* Action item
Please copy the last part of the entries exactly: the line that has "The image size is (1020, 733)." and every line up to and including the end, nothing more.

Records from a data collection:
□ □ □ □ □

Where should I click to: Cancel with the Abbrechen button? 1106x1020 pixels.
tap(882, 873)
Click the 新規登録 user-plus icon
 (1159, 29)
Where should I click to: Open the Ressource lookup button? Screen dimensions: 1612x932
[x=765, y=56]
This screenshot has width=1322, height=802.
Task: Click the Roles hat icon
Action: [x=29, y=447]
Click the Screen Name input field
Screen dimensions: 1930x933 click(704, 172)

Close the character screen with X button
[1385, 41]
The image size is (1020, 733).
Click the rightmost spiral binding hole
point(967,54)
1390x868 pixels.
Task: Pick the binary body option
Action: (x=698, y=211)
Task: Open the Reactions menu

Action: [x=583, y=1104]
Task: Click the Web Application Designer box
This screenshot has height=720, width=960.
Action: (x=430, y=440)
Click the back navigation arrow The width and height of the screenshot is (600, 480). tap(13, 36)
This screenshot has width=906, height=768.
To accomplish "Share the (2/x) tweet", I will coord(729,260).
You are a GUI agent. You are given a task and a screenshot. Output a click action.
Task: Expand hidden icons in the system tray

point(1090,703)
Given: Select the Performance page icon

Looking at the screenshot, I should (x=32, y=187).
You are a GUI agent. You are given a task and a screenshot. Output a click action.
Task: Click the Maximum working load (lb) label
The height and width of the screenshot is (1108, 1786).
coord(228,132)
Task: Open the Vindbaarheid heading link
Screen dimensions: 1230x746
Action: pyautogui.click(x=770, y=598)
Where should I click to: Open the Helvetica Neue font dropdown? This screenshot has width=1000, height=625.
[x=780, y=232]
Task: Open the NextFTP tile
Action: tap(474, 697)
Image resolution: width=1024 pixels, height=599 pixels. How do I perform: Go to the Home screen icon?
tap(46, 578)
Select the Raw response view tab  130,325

□ □ □ □ □

* Answer section
The image size is (1020, 733).
Click the rightmost spiral binding hole
point(967,54)
1390x868 pixels.
Task: Pick the binary body option
Action: (x=698, y=211)
Task: Open the Reactions menu

Action: [x=583, y=1104]
Task: Click the Web Application Designer box
This screenshot has height=720, width=960.
Action: (x=430, y=440)
Click the back navigation arrow The width and height of the screenshot is (600, 480). tap(13, 36)
This screenshot has width=906, height=768.
To accomplish "Share the (2/x) tweet", I will coord(729,260).
You are a GUI agent. You are given a task and a screenshot. Output a click action.
Task: Expand hidden icons in the system tray

point(1090,703)
Given: Select the Performance page icon

Looking at the screenshot, I should (x=32, y=187).
You are a GUI agent. You are given a task and a screenshot. Output a click action.
Task: Click the Maximum working load (lb) label
The height and width of the screenshot is (1108, 1786).
coord(228,132)
Task: Open the Vindbaarheid heading link
Screen dimensions: 1230x746
Action: pyautogui.click(x=770, y=598)
Where should I click to: Open the Helvetica Neue font dropdown? This screenshot has width=1000, height=625.
[x=780, y=232]
Task: Open the NextFTP tile
Action: tap(474, 697)
Image resolution: width=1024 pixels, height=599 pixels. How do I perform: Go to the Home screen icon?
tap(46, 578)
Select the Raw response view tab  130,325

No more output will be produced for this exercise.